Meet temetro: the open-source workspace for patient care
temetro is an open-source, self-hostable workspace for patient care: records, scheduling, prescriptions, and a private AI chat that answers in plain language, all on your own infrastructure.
In short: temetro is an open-source, self-hostable workspace for patient care. It brings records, scheduling, prescriptions, notes, and messaging into one place, and adds an AI chat that answers in plain language with clean record cards. Your data stays on your own infrastructure, and it is free and open source.
The tools were the problem
Spend time around clinics and you notice the same thing again and again. The software that holds patient information is often years, sometimes decades, behind the way people actually work. Records live in paper files or in brittle, locked-down programs that nobody can extend. Information is hard to find when it matters, easy to lose, and painful to move from one place to another. Clinicians end up fighting their tools instead of caring for patients.
That gap is where temetro started. Not as another heavy system to install and forget, but as a workspace that respects both the people using it and the people whose data it holds.
What temetro is
temetro is an open-source workspace for patient care. Patient records, scheduling, prescriptions, clinical notes, pharmacy, and team messaging come together in one place, with role-based access so each person on the care team sees exactly what their job needs. It is built to run on your own infrastructure, which means a clinic keeps control of its data instead of handing it to a vendor.
The home screen is not a maze of menus. It is a chat.
Ask in plain language, get the record back
Instead of clicking through forms to find a patient, you ask. Type a quick command like /patient 1042, or just say "show me her last three blood pressures," and temetro replies with tidy record cards: demographics, vitals, allergies, medications, problems, labs, and encounters. Cards with more behind them invite a click. Empty sections stay quiet, so the chart never feels noisy.
The AI is model-agnostic. Connect an OpenAI, Anthropic, or Gemini key, or run a local model with Ollama, all from Settings. You are never locked into one vendor.
It is also careful by design. A feature called Veil de-identifies patient data before anything reaches a cloud provider, and any change the assistant proposes waits for your one-click approval before it is written. Every action respects the permissions of your role.
Everything around the patient record
The chat is the front door. Behind it is a full clinic workspace:
- Patient records: demographics, medications, and labs as clean cards you can create, edit, transfer between clinics, and import from a CSV or JSON export.

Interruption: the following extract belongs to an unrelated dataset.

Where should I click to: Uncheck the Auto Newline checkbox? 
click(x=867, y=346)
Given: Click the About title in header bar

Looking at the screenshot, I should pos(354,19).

- Scheduling and a patient portal: a calm, no-login waiting-room kiosk where patients book a visit or check whether results are ready, without ever seeing clinical values.
- Messaging: real-time, clinic-only team chat with files and appointment cards shared inline.
- Meetings: built-in peer-to-peer voice and video rooms, so calls connect directly and media never passes through our servers.
- Pharmacy: a dispensing queue and medication stock control sitting right next to the record. Ask the chat "what is running low?" and get the answer as a card.
Private by architecture
Privacy in temetro is not a setting you switch on. It is the shape of the system. Because you self-host, protected health information stays inside your own network. Because access is role-based, the owner, clinician, reception, pharmacy, and lab each see only what they need. And because the code is open source and MIT licensed, anyone can read it, audit it, and shape it to how their clinic really works.
When a clinic needs to reach a patient's phone, the Temetro Network handles it. It is a small, fast relay written in Rust that forwards sealed, end-to-end encrypted bundles and stores nothing. The relay cannot read your records. It only checks that a phone really controls its wallet before routing to it.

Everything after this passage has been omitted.